» **Supplied records**:
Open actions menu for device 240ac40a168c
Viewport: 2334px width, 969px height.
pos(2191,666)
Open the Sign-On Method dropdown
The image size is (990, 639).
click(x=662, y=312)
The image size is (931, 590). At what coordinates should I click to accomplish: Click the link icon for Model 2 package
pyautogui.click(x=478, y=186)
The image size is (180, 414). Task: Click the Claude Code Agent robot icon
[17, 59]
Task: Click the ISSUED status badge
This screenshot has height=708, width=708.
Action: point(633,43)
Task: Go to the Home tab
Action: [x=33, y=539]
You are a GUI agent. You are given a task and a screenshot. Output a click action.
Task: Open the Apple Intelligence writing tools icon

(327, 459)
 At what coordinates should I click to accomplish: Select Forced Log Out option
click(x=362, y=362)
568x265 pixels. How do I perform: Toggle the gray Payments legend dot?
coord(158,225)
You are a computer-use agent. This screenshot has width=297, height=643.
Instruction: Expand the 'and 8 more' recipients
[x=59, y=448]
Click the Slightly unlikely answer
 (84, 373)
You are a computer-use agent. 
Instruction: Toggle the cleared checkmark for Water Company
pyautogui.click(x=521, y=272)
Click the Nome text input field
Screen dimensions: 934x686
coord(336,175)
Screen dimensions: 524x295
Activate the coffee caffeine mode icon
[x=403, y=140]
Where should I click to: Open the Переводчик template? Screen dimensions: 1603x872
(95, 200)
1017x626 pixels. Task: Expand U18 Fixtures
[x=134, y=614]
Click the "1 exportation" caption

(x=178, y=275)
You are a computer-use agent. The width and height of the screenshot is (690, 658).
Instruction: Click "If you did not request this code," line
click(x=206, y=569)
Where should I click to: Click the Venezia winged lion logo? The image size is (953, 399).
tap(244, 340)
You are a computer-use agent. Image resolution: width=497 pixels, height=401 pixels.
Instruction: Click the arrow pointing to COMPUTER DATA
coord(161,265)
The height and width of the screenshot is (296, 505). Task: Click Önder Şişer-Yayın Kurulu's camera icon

» **Your objective**: Reproduce each line of the rows above without any change.

» **Result of this exercise**:
Open actions menu for device 240ac40a168c
Viewport: 2334px width, 969px height.
pos(2191,666)
Open the Sign-On Method dropdown
The image size is (990, 639).
click(x=662, y=312)
The image size is (931, 590). At what coordinates should I click to accomplish: Click the link icon for Model 2 package
pyautogui.click(x=478, y=186)
The image size is (180, 414). Task: Click the Claude Code Agent robot icon
[17, 59]
Task: Click the ISSUED status badge
This screenshot has height=708, width=708.
Action: point(633,43)
Task: Go to the Home tab
Action: [x=33, y=539]
You are a GUI agent. You are given a task and a screenshot. Output a click action.
Task: Open the Apple Intelligence writing tools icon

(327, 459)
 At what coordinates should I click to accomplish: Select Forced Log Out option
click(x=362, y=362)
568x265 pixels. How do I perform: Toggle the gray Payments legend dot?
coord(158,225)
You are a computer-use agent. This screenshot has width=297, height=643.
Instruction: Expand the 'and 8 more' recipients
[x=59, y=448]
Click the Slightly unlikely answer
 (84, 373)
You are a computer-use agent. 
Instruction: Toggle the cleared checkmark for Water Company
pyautogui.click(x=521, y=272)
Click the Nome text input field
Screen dimensions: 934x686
coord(336,175)
Screen dimensions: 524x295
Activate the coffee caffeine mode icon
[x=403, y=140]
Where should I click to: Open the Переводчик template? Screen dimensions: 1603x872
(95, 200)
1017x626 pixels. Task: Expand U18 Fixtures
[x=134, y=614]
Click the "1 exportation" caption

(x=178, y=275)
You are a computer-use agent. The width and height of the screenshot is (690, 658).
Instruction: Click "If you did not request this code," line
click(x=206, y=569)
Where should I click to: Click the Venezia winged lion logo? The image size is (953, 399).
tap(244, 340)
You are a computer-use agent. Image resolution: width=497 pixels, height=401 pixels.
Instruction: Click the arrow pointing to COMPUTER DATA
coord(161,265)
The height and width of the screenshot is (296, 505). Task: Click Önder Şişer-Yayın Kurulu's camera icon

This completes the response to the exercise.